The Other Side of the Door signifies the rise of Indian culture in current modern world. It seems to be rich in superstition and mysticism, but the movie contains basic Indian value such as karma. Oliver could have been rest in peace until Piki and Maria cremate his corpse and Maria puts his ashes on the stairs of the temple. That’s why both have to pay for their action. The most interesting part of Indian culture in this movie is that the course of life and death is still following logical way of thinking. For example, in order to make Myrtu easier to bring Oliver, the family members should diminish, burn, demolish and destroy anything related to Oliver himself. Otherwise, Oliver might haunt them all and cause more deaths to the rest of his family.

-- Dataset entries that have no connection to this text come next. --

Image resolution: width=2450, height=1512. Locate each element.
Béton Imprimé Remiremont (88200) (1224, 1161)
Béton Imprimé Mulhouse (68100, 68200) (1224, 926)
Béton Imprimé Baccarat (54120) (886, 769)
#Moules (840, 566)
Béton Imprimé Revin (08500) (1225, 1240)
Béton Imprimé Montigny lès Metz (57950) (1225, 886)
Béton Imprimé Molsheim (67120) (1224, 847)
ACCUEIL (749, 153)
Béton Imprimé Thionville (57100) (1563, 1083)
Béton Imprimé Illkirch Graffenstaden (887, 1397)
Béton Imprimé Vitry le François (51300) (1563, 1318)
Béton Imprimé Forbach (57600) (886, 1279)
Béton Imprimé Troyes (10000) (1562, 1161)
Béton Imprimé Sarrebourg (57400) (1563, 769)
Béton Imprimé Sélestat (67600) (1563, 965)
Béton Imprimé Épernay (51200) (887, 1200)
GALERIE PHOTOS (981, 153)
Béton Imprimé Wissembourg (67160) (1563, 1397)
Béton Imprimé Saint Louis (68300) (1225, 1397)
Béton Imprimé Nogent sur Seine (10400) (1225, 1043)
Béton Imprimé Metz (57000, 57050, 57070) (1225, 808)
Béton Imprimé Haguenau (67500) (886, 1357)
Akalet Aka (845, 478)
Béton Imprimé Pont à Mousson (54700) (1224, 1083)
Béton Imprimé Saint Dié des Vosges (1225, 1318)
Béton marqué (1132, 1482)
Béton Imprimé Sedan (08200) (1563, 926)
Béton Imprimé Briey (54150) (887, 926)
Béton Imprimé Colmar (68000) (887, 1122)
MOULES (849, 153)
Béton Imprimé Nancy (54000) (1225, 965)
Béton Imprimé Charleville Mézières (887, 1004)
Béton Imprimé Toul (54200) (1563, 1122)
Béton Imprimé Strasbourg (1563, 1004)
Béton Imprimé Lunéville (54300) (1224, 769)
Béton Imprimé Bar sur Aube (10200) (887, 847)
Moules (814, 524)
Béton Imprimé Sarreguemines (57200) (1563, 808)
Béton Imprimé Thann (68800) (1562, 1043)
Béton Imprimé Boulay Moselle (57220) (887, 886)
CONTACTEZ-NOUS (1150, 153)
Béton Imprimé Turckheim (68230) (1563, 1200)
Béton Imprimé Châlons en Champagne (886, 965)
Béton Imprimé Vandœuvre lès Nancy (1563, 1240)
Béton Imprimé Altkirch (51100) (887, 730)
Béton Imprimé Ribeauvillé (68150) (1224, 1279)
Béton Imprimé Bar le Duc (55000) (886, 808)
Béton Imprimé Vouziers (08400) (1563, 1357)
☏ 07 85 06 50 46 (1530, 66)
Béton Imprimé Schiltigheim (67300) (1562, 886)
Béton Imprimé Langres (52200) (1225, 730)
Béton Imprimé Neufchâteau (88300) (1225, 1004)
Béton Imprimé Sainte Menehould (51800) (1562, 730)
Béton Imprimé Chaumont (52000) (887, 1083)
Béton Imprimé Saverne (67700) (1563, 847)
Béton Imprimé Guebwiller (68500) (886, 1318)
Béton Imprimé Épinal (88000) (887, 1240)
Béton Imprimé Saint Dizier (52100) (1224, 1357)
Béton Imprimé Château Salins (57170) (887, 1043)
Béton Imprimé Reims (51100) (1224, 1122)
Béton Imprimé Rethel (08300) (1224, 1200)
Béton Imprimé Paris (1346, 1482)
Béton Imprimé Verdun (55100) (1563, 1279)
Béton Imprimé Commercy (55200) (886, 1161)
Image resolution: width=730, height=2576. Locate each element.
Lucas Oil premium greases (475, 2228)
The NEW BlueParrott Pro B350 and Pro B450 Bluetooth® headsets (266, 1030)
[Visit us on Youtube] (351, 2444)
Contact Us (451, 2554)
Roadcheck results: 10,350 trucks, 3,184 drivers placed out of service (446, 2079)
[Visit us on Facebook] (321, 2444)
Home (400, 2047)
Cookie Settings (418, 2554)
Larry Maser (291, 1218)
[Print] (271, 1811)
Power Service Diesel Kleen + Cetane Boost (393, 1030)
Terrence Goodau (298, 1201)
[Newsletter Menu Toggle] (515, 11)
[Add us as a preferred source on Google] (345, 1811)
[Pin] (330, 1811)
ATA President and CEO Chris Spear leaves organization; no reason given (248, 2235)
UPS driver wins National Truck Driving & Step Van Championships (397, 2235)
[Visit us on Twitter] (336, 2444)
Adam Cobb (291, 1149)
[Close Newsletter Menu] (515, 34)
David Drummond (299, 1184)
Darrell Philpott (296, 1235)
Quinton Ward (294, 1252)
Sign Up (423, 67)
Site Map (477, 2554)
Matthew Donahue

The Other Side of the Door serves as monument to Indian culture, the birthplace of mysticism within rationality and rationality embodied within mysticism in the history of human civilization. If you embrace Indian culture, this movie provides thrilling experience, something you might rarely find in Bollywood movies. Still, this movie is recommended to see for everyone who wants to have an alternative in horror genre.